While Bitcoin’s total returns over the past year have remained in line with gold—a traditional safe-haven asset—its risk-adjusted performance suggests it is behaving more like a major stock index, with heightened volatility impacting its profitability metrics.
Risk-adjusted returns evaluate an asset’s profitability relative to its price fluctuations. A higher ratio signals strong returns with lower volatility, while a lower ratio reflects increased instability.
A combination of trade war concerns, escalating geopolitical tensions, and uncertainty surrounding President Trump’s stance on cryptocurrency regulations have contributed to Bitcoin’s recent struggles. As a result, Bitcoin is down modestly so far in 2025, while gold has surged over 11% year-to-date.

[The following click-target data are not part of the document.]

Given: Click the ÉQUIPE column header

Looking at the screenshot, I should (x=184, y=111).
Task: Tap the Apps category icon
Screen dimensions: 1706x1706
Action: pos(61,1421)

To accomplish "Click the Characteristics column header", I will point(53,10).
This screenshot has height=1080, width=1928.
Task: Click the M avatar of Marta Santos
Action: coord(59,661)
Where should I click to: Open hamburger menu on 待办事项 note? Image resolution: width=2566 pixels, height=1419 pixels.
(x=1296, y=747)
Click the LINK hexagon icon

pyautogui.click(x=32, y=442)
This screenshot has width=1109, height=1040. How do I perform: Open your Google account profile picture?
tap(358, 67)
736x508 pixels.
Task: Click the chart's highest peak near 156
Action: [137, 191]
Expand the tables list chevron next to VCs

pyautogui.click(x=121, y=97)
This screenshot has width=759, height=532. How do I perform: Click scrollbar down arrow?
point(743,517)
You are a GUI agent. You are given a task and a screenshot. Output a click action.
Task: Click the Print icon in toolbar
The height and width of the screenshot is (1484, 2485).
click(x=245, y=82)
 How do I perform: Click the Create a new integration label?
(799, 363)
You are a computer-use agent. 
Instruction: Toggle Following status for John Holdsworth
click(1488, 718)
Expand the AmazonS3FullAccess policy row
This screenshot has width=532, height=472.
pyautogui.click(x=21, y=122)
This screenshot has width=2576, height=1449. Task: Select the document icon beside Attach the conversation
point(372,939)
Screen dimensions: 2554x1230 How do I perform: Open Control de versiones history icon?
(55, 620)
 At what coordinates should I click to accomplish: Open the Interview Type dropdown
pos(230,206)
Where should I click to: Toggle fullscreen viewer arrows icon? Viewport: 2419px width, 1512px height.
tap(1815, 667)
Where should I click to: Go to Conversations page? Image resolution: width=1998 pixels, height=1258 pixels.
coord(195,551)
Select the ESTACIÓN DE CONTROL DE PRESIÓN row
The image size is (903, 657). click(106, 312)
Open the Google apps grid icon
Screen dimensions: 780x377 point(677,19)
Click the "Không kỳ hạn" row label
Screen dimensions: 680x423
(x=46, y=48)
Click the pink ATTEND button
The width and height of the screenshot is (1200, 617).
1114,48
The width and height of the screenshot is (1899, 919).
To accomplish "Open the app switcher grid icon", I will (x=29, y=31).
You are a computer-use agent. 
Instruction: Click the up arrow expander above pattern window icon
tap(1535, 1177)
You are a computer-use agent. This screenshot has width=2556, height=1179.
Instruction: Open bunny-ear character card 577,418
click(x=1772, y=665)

“Bitcoin and gold currently exhibit no correlation, with a 20-day moving average on a five-year time frame showing a negative relationship,” said CoinDesk analyst James Van Straten. “Historically, when this correlation turns negative, Bitcoin tends to be at a market bottom—this was evident in early 2023, summer 2023, summer 2024, and now. BTC typically rebounds to align with gold’s trajectory.”
This shift could influence Bitcoin’s attractiveness to institutional investors, who generally seek assets with strong risk-adjusted returns. While Bitcoin’s long-term positioning as “digital gold” remains intact, its short-term behavior increasingly resembles that of equities rather than a traditional safe-haven asset.